La Fed “peut utiliser ses pouvoirs existants”, a résumé la sénatrice démocrate Elizabeth Warren. “Notre projet de loi (l’)exigera”, a-t-elle ajouté dans un communiqué.

Au programme pour la Fed, réduire les inégalités en termes d’emplois, de salaires et l’accès à un crédit abordable.

Des problèmes sur lesquels les manifestations “Black Lives Matter” (“Les vies noires comptent”) du mois de juin, après la mort de George Floyd, un Afro-américain tué par un policier blanc, ont jeté une lumière crue.

– “Partager le gâteau” –

“La crise du Covid-19 et ses impacts économiques touchent de manière disproportionnée les communautés de couleur, (…) la Réserve fédérale doit faire tout ce qu’elle peut pour s’assurer que la reprise (économique) sera équitablement partagée”, estime Maxine Waters, une autre élue à l’origine du texte.

Les Afro-américains ont été les plus touchés non seulement par le virus, mais encore par le chômage.

Premiers à avoir été licenciés, ils pourraient aussi être les derniers à retrouver un emploi.

“En gros, la Banque centrale pourrait être chargée de partager le gâteau et de s’assurer que chacun soit traité de manière égalitaire”, a résumé William Rodgers, professeur à la Rutgers University, ancien chef économiste au département du Travail et membre de l’équipe de Barack Obama, dans une tribune publiée sur le site The Conversation.

Cette loi “transférerait une partie de la responsabilité” du Congrès vers la Fed, écrit-il. “Les politiciens du pays ayant à ce jour échoué (…), ça ne peut pas être une mauvaise chose”, selon lui.

– “Pas vraiment d’outils” –

Avant même la présentation de cette proposition de loi, le président de la Fed, Jerome Powell, évoquait le sujet des inégalités raciales à l’issue de la réunion monétaire le 29 juillet.

“Chaque économie est confrontée à des problèmes persistants. Et l’un des nôtres est la différence du taux de chômage des Noirs et des Blancs (…) en général deux fois plus élevé pour les Noirs”, avait-il relevé.

L’institution regarde avec beaucoup d’attention les “niveaux de chômage” par catégories de population, avait-il souligné.

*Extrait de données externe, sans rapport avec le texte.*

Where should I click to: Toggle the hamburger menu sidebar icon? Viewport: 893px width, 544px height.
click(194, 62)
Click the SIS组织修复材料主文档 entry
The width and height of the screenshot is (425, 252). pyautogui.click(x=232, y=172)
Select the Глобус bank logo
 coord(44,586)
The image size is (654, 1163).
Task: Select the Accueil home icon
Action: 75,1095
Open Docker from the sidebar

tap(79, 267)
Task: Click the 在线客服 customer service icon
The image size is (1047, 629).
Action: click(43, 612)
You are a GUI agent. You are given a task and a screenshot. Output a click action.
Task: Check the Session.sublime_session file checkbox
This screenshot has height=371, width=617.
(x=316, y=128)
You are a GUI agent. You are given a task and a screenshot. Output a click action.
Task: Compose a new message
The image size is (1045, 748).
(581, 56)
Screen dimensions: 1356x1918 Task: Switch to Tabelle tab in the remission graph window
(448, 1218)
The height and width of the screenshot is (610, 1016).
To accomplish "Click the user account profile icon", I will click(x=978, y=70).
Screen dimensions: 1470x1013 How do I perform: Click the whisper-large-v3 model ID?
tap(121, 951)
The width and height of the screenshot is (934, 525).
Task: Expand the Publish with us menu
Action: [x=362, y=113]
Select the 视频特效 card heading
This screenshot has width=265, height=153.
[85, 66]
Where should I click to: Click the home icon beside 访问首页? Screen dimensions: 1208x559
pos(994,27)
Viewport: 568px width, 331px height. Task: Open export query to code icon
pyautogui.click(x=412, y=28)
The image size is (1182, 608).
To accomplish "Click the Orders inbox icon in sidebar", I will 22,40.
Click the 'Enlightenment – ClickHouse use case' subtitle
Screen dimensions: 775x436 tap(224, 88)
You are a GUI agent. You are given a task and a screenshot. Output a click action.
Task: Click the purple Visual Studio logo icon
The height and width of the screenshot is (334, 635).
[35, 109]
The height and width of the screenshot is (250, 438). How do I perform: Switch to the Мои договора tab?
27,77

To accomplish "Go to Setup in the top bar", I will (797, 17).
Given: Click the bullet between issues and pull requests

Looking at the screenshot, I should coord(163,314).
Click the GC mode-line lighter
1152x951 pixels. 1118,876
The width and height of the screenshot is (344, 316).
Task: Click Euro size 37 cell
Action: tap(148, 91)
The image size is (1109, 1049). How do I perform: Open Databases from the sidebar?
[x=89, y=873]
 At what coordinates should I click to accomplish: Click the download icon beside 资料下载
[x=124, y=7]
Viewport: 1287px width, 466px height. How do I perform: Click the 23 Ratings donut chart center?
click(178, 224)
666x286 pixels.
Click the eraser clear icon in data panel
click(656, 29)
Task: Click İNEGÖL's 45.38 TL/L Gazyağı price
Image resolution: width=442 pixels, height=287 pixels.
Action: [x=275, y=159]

Mais il avait aussi reconnu que la puissante institution financière ne disposait pas d’outils pour réduire les disparités de revenus.

Et de renvoyer vers les politiques budgétaires qui peuvent davantage agir en matière de soins de santé et d’éducation par exemple.

La Fed a un “rôle important” à jouer, estime pourtant Raphael Bostic, président de la Fed d’Atlanta, seul responsable Afro-Américain de l’institution.

Comment? En aidant l’économie à retrouver sa bonne santé ou la conserver, et en soutenant l’emploi maximal pour que cela profite à tous.

Car “en limitant les opportunités en termes d’économie et d’éducation pour beaucoup d’Américains, le racisme institutionnalisé restreint le potentiel économique du pays”, avait-il relevé en juin dans une tribune.

La proposition de loi a toutefois peu de chances d’être adoptée.

Le taux de chômage des travailleurs noirs a stagné (14,6%) en juillet, quand il a reculé pour les travailleurs blancs (9,2%), asiatiques (12%) et hispaniques (12,9%), selon les données officielles.

Après la récession de 2009, il avait fallu près de dix ans pour que la reprise économique profite aux minorités, a rappelé Jerome Powell.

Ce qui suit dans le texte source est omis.